«Spalmiamoli un poco…». Lo ha saputo signora Giorgia Meloni che così parlava dei morti da Covid- 10 Ruggero Razza, il potentissimo Assessore alla sanità della Regione Sicilia, per non fare entrare i siciliani nella fascia rossa? Uomo di stretta fiducia del Presidente Musumeci che lo volle a quel posto. Da Fratelli d’Italia sempre difeso come si vede dai tanti siti che oramai sostituiscono i manifesti di propaganda di una volta ( CLICCA QUI ). Spalmavano i morti…

Intanto, tutti i santi giorni sentivamo come dei soloni lei, signora Giorgia Meloni, e i suoi portavoce criticare tutto della gestione dell’emergenza sui telegiornali; anche quelli del servizio pubblico, purtroppo, che stanno diventando sempre di più contenitori di dichiarazioni propagandistiche da parte di pappagallini ammaestrati piuttosto che organi d’informazione libera e credibile.
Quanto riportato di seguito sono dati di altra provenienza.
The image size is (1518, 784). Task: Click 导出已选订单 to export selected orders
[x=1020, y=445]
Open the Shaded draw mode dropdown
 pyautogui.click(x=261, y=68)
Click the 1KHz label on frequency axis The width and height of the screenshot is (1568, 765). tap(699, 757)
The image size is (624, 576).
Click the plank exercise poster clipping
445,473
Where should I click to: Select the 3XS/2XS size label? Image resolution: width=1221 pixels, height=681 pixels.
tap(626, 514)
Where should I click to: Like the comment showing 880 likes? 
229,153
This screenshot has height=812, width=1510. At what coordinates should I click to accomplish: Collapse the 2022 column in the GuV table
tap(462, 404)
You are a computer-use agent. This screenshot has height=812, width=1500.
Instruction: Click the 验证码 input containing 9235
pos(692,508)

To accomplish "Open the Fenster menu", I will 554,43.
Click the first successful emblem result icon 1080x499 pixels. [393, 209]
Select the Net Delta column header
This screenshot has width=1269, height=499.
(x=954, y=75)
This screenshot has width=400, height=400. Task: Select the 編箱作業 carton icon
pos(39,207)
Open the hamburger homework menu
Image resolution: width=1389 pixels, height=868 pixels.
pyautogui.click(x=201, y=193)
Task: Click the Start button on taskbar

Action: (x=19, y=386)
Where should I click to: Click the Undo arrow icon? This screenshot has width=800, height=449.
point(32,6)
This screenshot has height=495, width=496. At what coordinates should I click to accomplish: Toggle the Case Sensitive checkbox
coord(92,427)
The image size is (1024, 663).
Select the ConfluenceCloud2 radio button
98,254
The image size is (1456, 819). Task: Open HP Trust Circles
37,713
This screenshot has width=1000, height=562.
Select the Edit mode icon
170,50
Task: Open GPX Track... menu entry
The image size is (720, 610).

Spalmiamo i morti… Che modo schifoso di affrontare un vero e proprio autentico flagello, qual è quello del Coronavirus che finora c’ha portato via circa 110 mila italiani.  Spalmiamoli perché tanto non sono esseri umani con tanto di mogli, mariti, figli, genitori, quelli che in tanti casi vedono portarsi via da casa il proprio caro e lo sanno, poi, solo morire lontano dalle loro carezze, dalle loro lacrime.

Vergognatevi.

Così come si devono vergognare tanti responsabili della sanità pubblica, pure in altre regioni, che utilizzano il Coronavirus per pensare ai voti, e magari anche agli affari, piuttosto che al personale costretto a seguire le loro disposizioni, i loro cambi di opinione, la strumentalizzazione politica di una vicenda che non è affatto politica.

Diventa tale perché abbiamo lasciato che prendesse spazio una classe politica inetta che ci racconta un sacco di balle su delle grandi battaglie ideali, ci parla di destra, di sinistra, di centro, ma nella realtà è interessata solo a perpetuare le proprie posizioni di rendita e di potere.

Abbiamo sentito dire ad altri assessori fuori della Sicilia  che gli anziani possono aspettare o che ogni regione può comprarsi il vaccino che vuole, dove vuole e come vuole, salvo poi lamentarsi dell’egoismo altrui.

Dopo il terremoto dell’Aquila abbiamo ascoltato degli imprenditori che dicevano di essere caduti dal letto dalle risate dopo le scosse telluriche pensando ai soldi che c’avrebbero guadagnato. C’è molta differenza tra questi squallidi e chi ha gestito la Sanità in Sicilia?

Il dramma è che i loro amici di partito continueranno come prima perché la categoria dei “sepolcri imbiancati” esisteva prima di Cristo e sembra che non scomparirà. Ma che almeno chi deve riflettere, rifletta.